[TASK]: Output the stored entries from the start through the line containing "Looking at the screenshot, I should [x=972, y=7]." as a two-column CSV with the columns entry_text and answer, one row per entry. Put each field in quotation marks, replace line breaks with spaces, and omit the pictures.

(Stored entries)
[Begin]

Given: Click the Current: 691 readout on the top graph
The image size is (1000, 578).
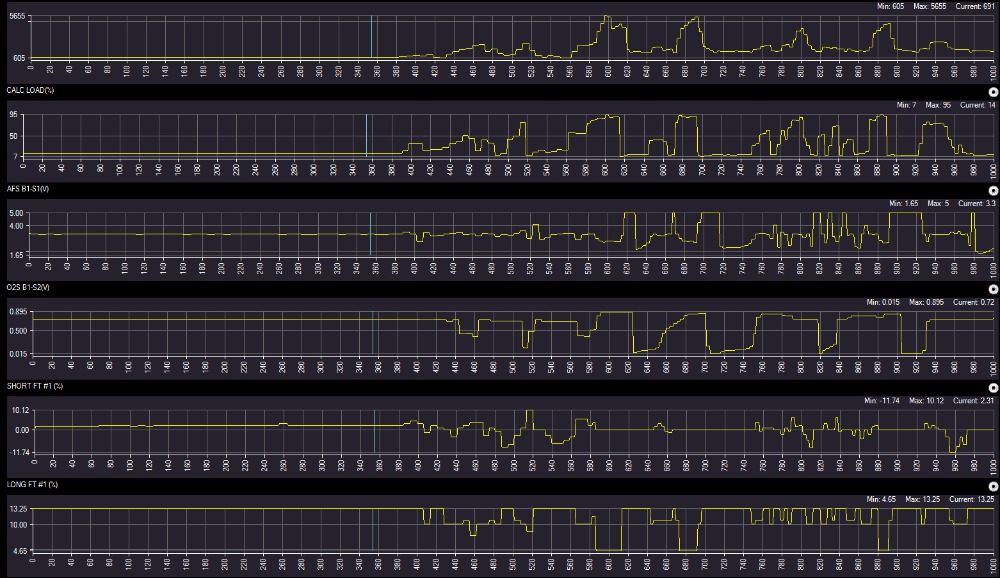Looking at the screenshot, I should [x=972, y=7].
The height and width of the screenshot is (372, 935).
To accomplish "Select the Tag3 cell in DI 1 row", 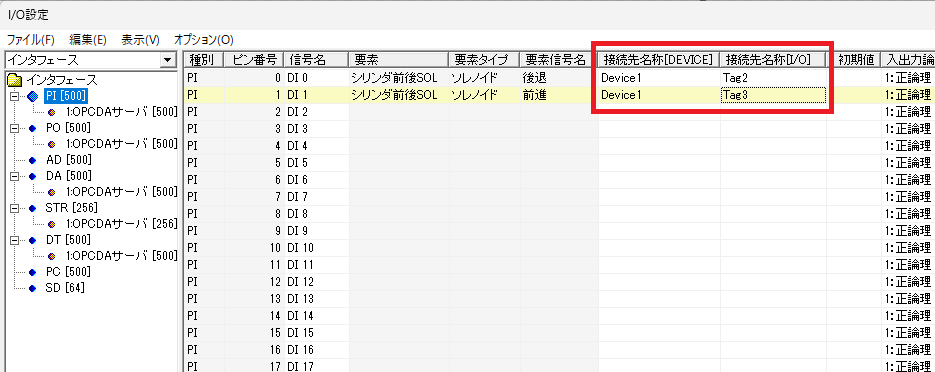I will [x=773, y=94].
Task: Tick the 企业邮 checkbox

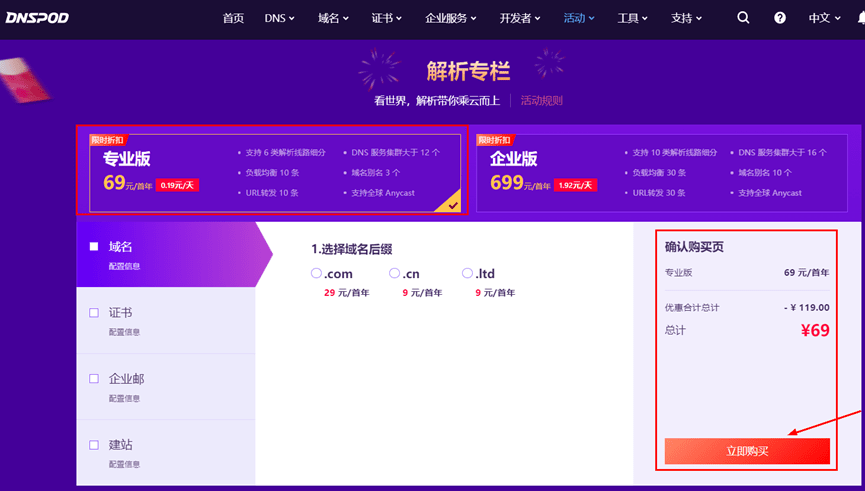Action: (x=94, y=379)
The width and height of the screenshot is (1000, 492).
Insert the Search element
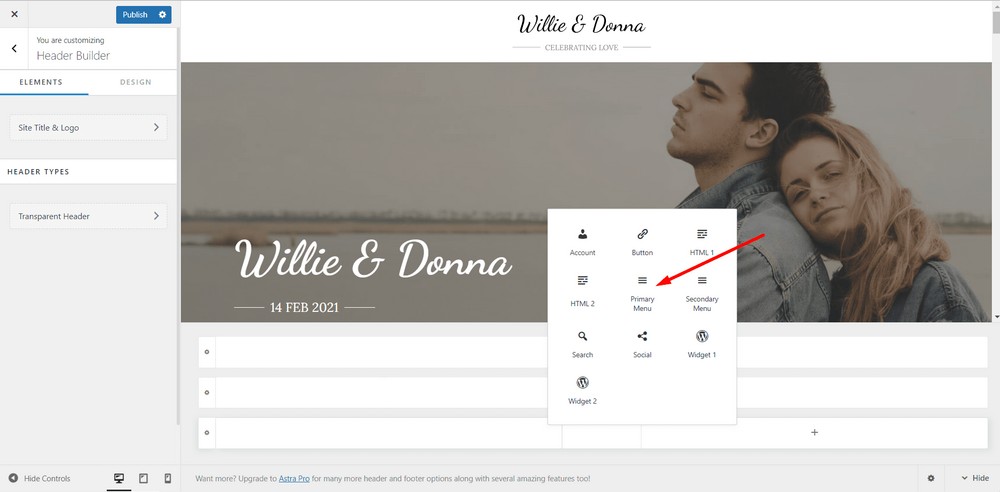click(582, 343)
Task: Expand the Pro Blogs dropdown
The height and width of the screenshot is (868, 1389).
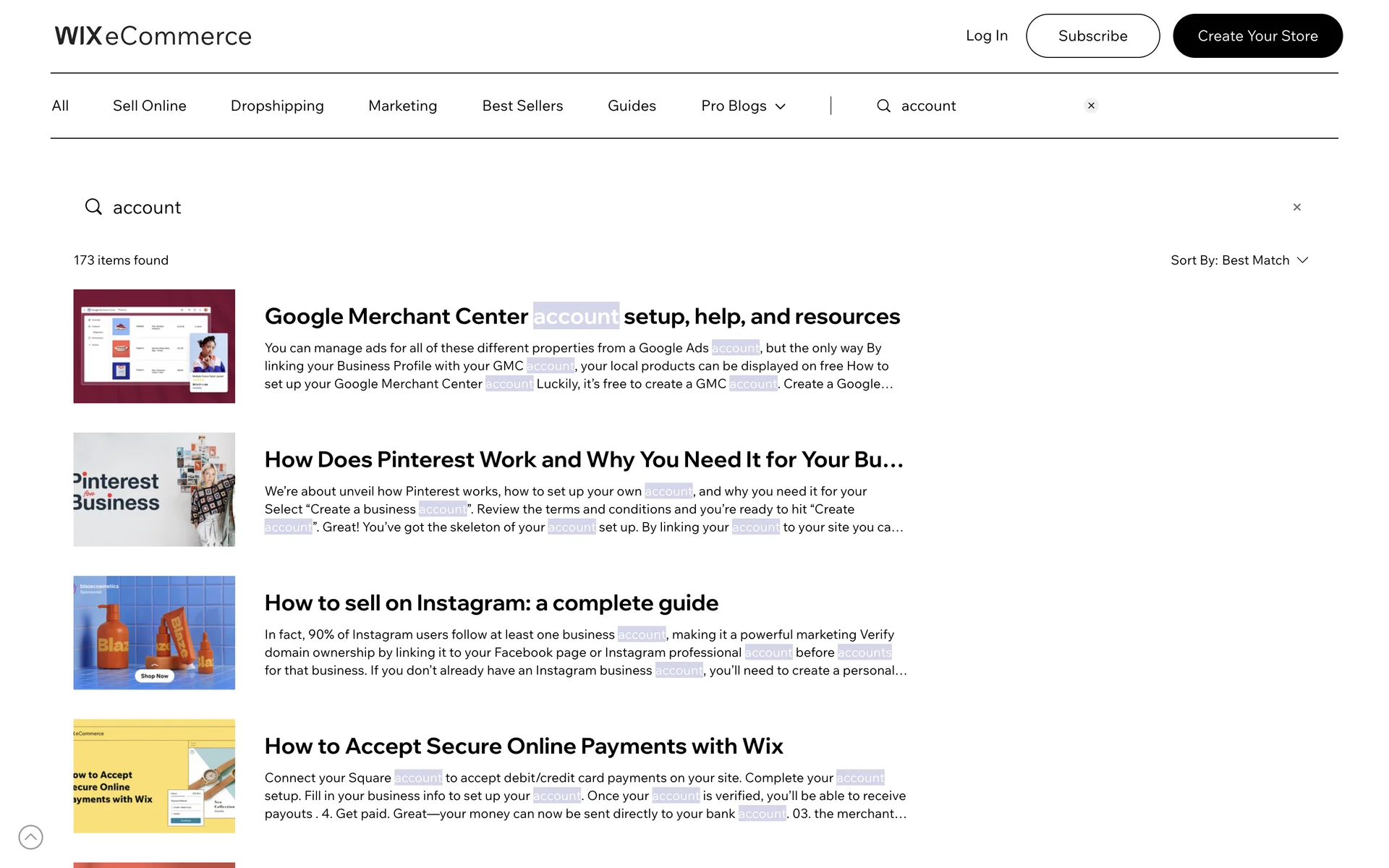Action: tap(743, 106)
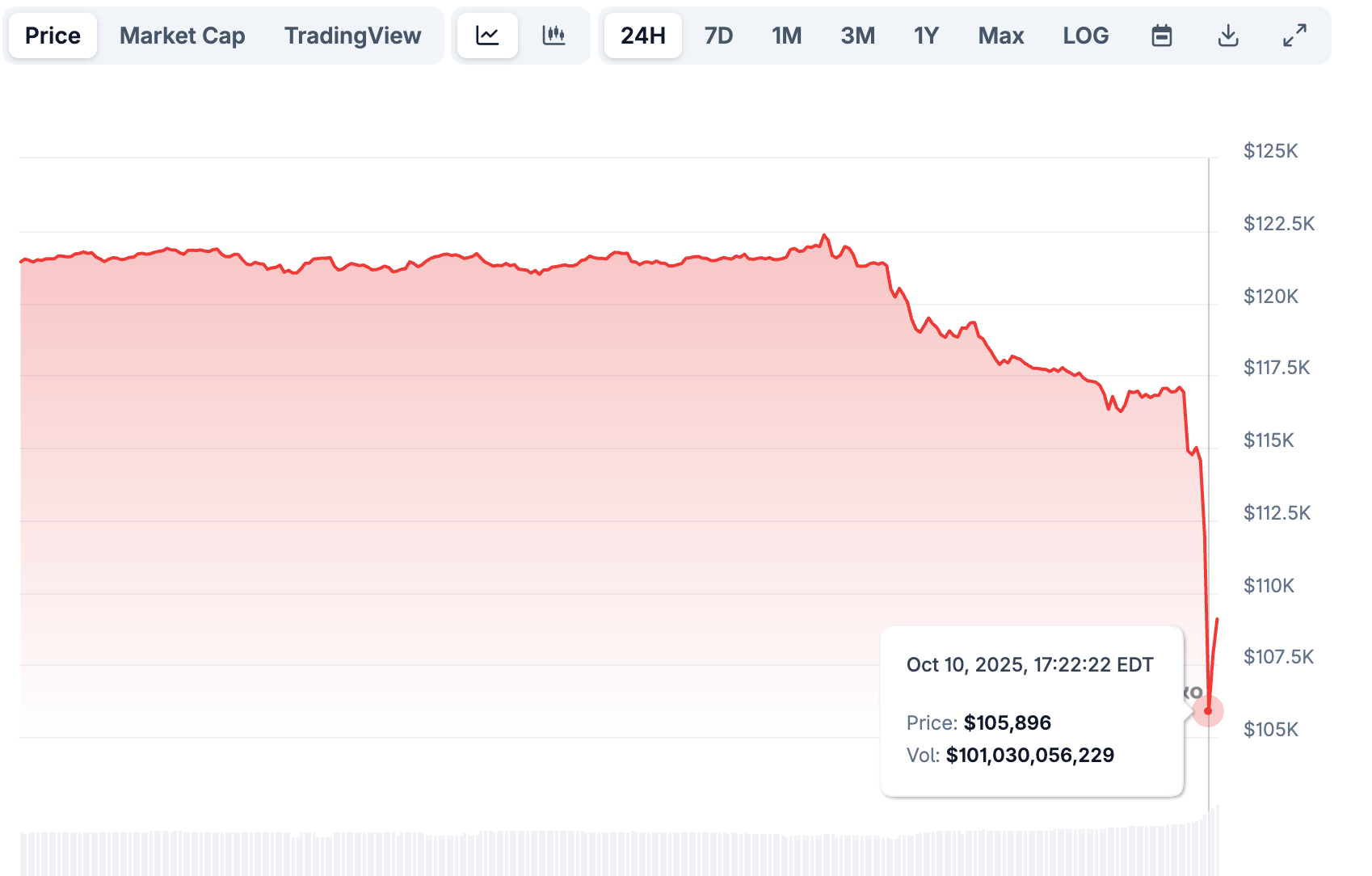Open the calendar date range picker
This screenshot has width=1372, height=876.
click(x=1161, y=35)
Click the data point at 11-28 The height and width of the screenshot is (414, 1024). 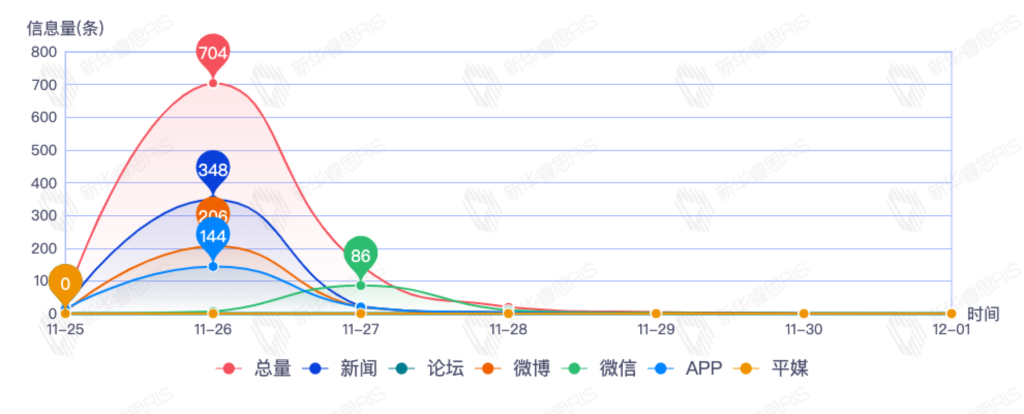point(508,313)
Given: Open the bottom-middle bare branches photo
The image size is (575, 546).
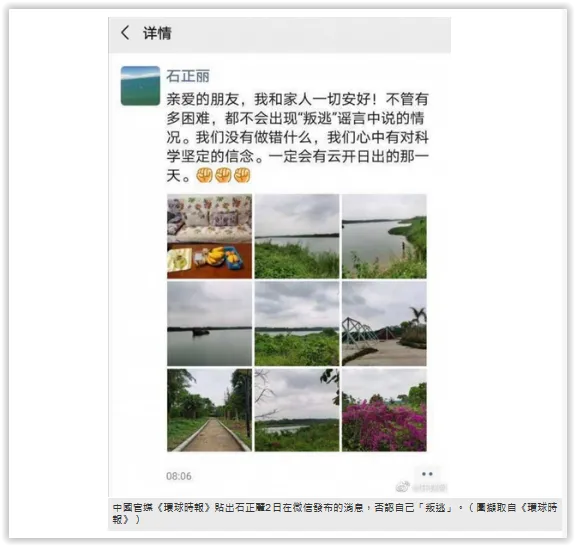Looking at the screenshot, I should point(297,410).
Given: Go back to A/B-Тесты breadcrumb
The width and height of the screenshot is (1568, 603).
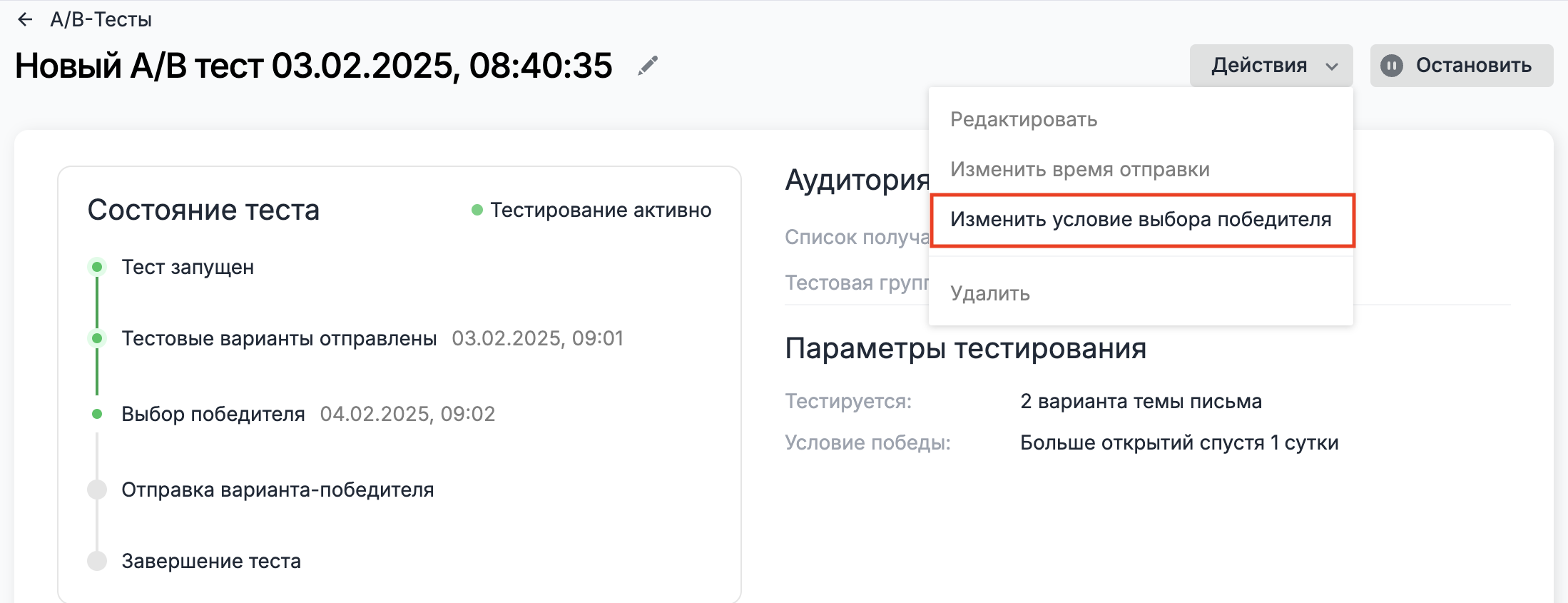Looking at the screenshot, I should [x=101, y=20].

[End]

[RESPONSE]:
entry_text,answer
"Given: Click the Current: 691 readout on the top graph The image size is (1000, 578).","Looking at the screenshot, I should [x=972, y=7]."